• _Text section_
▼
Signing off Twitter? So Tacky.

by Tony Hung on November 30, 2010

Gaga, Justin Timberlake, Usher and other celebrities have joined a new campaign called Digital Life Sacrifice on behalf of Keys’ charity, Keep a Child Alive. The entertainers plan to sign off of social media platforms like Facebook and Twitter on Wednesday, which is World AIDS Day. The participants will sign back on when the charity raises $1 million.

“It’s really important and super-cool to use mediums that we naturally are on,” Keys said in a phone interview from New York last week.

For the campaign — which also includes Jennifer Hudson, Ryan Seacrest, Kim and Khloe Kardashian, Elijah Wood, Serena Williams, Janelle Monae and Keys’ husband, Swizz Beatz — celebrities have filmed “last tweet and testament” videos and will appear in ads showing them lying in coffins to represent what the campaign calls their digital deaths.

Raising money for children? Good thing.  Raising it on World AIDS day for a charity devoted to providing anti-retrovirals to HIV positive children?  I like it.

Getting celebrities to sign off Twitter and to film them in coffins as  a “last tweet and testament?” Wow.  Words fail me as to exactly how … tacky and tasteless this exercise is.  Don’t believe me?  Head over to the site to see for yourself.
▲
• _Source material_
▼
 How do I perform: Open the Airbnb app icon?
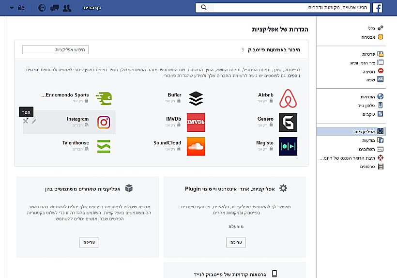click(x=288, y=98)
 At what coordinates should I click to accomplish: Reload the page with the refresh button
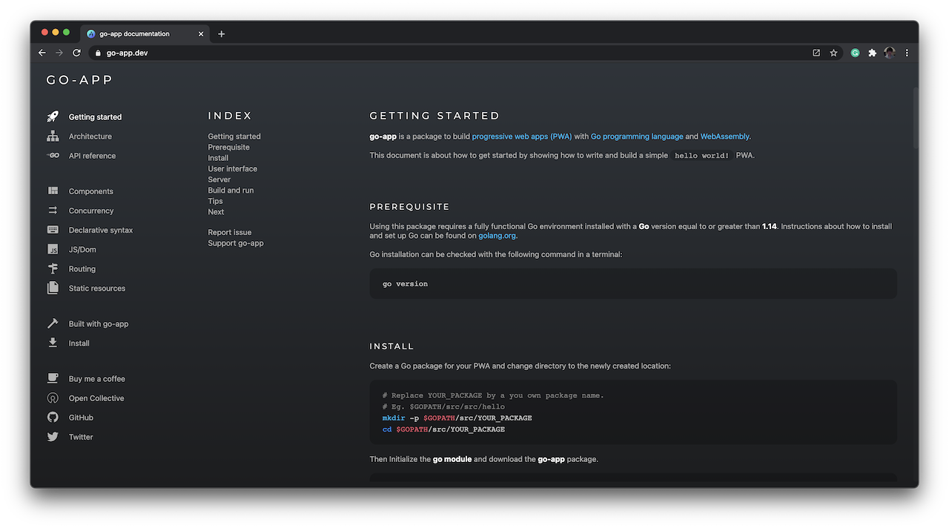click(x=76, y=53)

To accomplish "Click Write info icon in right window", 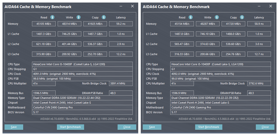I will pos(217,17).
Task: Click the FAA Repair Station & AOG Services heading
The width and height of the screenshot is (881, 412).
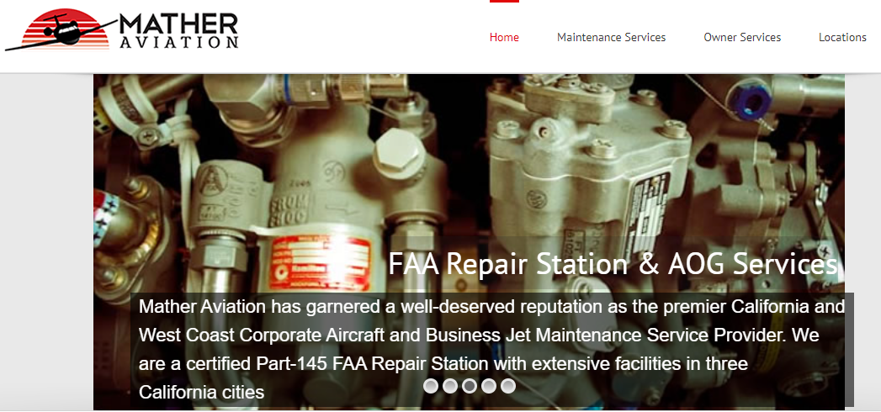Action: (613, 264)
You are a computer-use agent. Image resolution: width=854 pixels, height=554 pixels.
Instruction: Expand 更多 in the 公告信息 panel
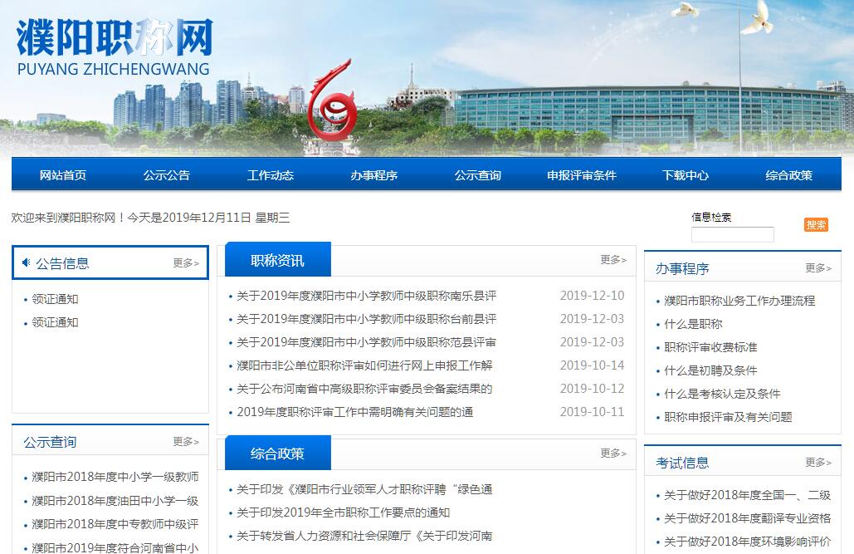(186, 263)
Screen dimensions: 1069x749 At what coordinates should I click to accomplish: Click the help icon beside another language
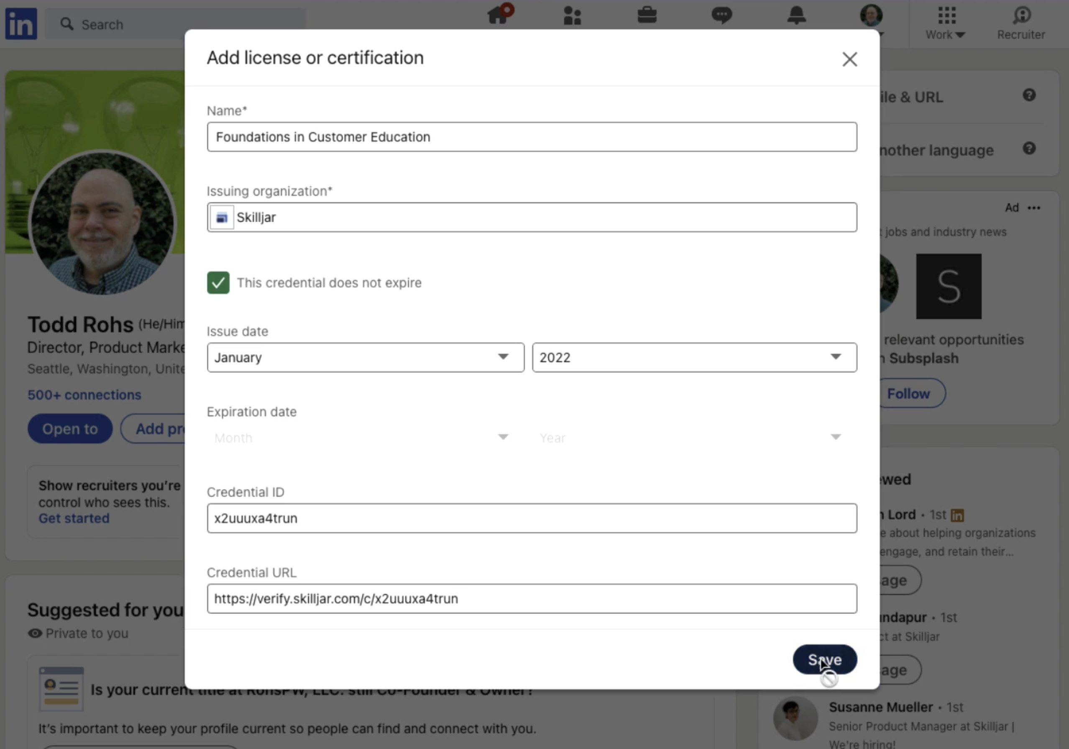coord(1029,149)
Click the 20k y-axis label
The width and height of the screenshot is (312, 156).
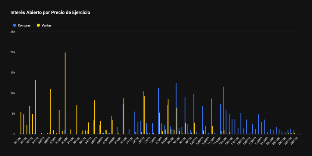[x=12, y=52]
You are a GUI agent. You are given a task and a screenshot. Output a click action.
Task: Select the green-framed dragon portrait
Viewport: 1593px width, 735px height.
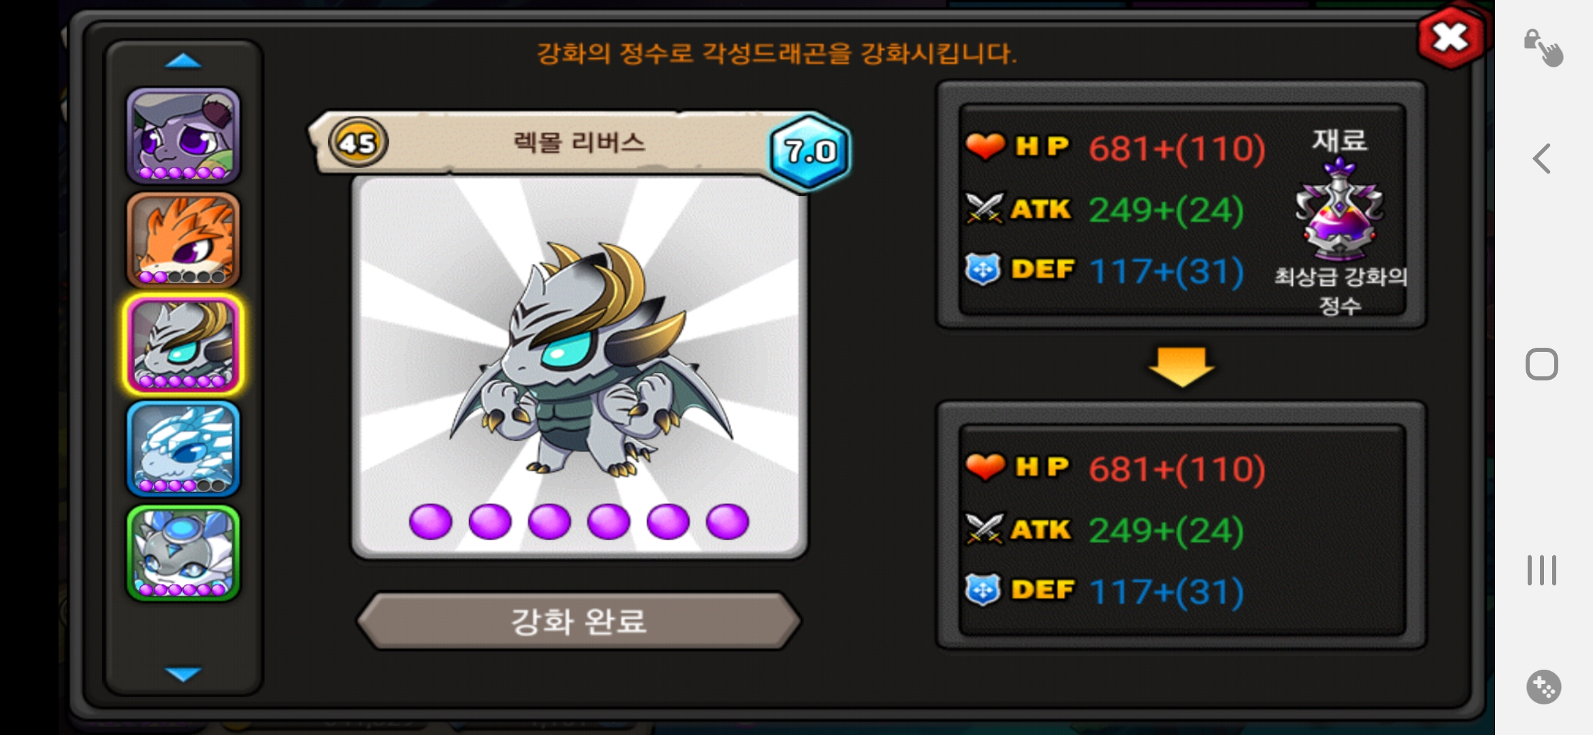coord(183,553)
▲
• _What needs to be done_
From the blog post on celebrities signing off Twitter, list every person named between the two dashes as also being part of the campaign.

• _Exercise answer_
Jennifer Hudson, Ryan Seacrest, Kim Kardashian, Khloe Kardashian, Elijah Wood, Serena Williams, Janelle Monae, Swizz Beatz